Mike Davis. Buda's Wagon: A Brief History of the Car Bomb. London: Verso 2007. 220 p. (МайкДэвис. Повозка Буды: краткая история заминированного автомобиля).
Автомобиль можно использовать по-разному: добираться на нем из пункта А в пункт Б, демонстрировать с его помощью свой социальный статус, нежно ласкать его в гараже. А еще автомобиль может быть сравнительно недорогим, точным и мощным оружием, сопоставимым по своей разрушительной силе с авиабомбой («ВВС для бедных») и потому отлично подходящим для ведения асимметричной войны. В своей книге Майк Дэвис рассказал о почти столетней истории такого нетрадиционного применения этого транспортного средства и его предшественников. Собственно, повозка Буды и есть прототип нынешних заминированных легковушек и грузовиков: 16 сентября 1920 года взрыв повозки, груженой динамитом, которую анархист Марио Буда оставил на людной Уолл-стрит, унес жизни 38 мелких клерков.
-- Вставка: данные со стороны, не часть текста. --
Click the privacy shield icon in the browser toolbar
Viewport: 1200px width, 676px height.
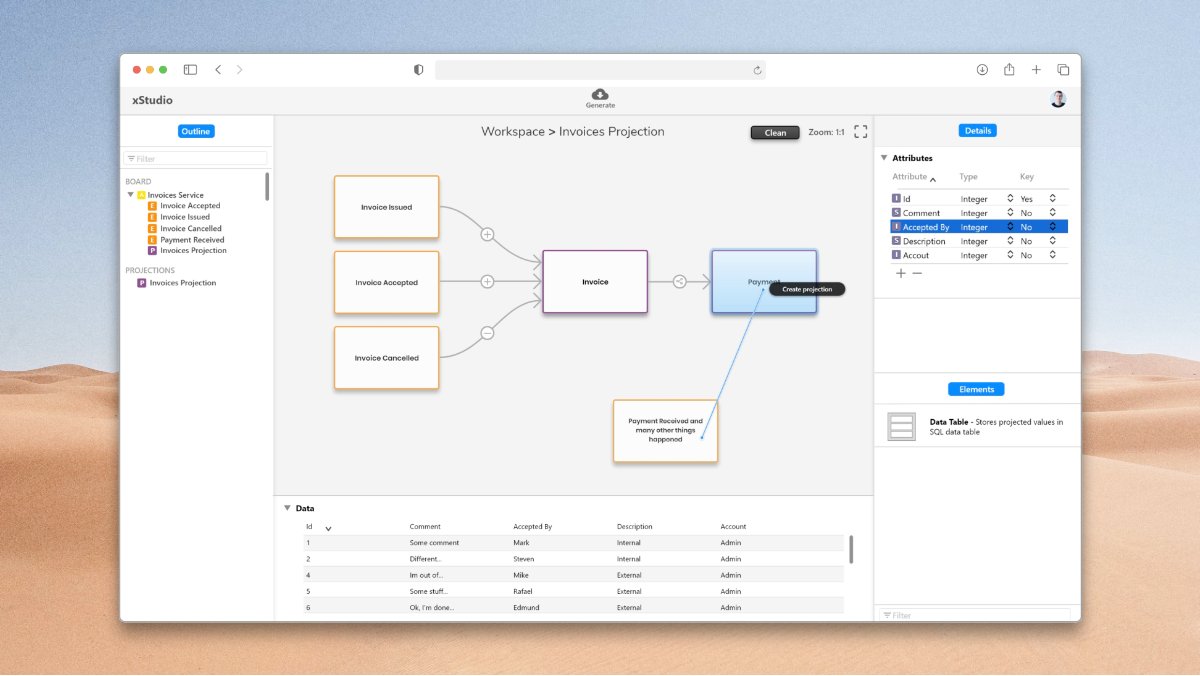pyautogui.click(x=418, y=70)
С тех пор популярность, взрывная мощь и количество жертв подобных устройств только росли, достигнув наивысшей точки в современном Ираке, где они взрываются чуть ли не каждый день, И такие машины ждет «блестящее будущее», потому что по блокпосту на каждой улице не поставишь, Дэвис подводит читателя к выводу, что в появлении такого вида террора всегда виновно само государство. Меня это не слишком убеждает, потому что то же самое принято говорить и о других видах террора. Выбор той или иной тактики, а также отказ от нее – это всегда результат расчета, понять который без знания контекста практически невозможно. Дэвис контекста или не знает совсем, или знает его не слишком хорошо. Вряд ли я сам бы купил эту книгу (статьи Дэвиса, из которых она впоследствии выросла, доступны в сети), но раз уж ее прислали в подарок, то я и прочитал.
Jan-Werner Mdller. Constitutional Patriotism. Princeton, NJ: Princeton University Press, 2007. 186 p. (Ян-Вернер Мюллер. Конституционный патриотизм).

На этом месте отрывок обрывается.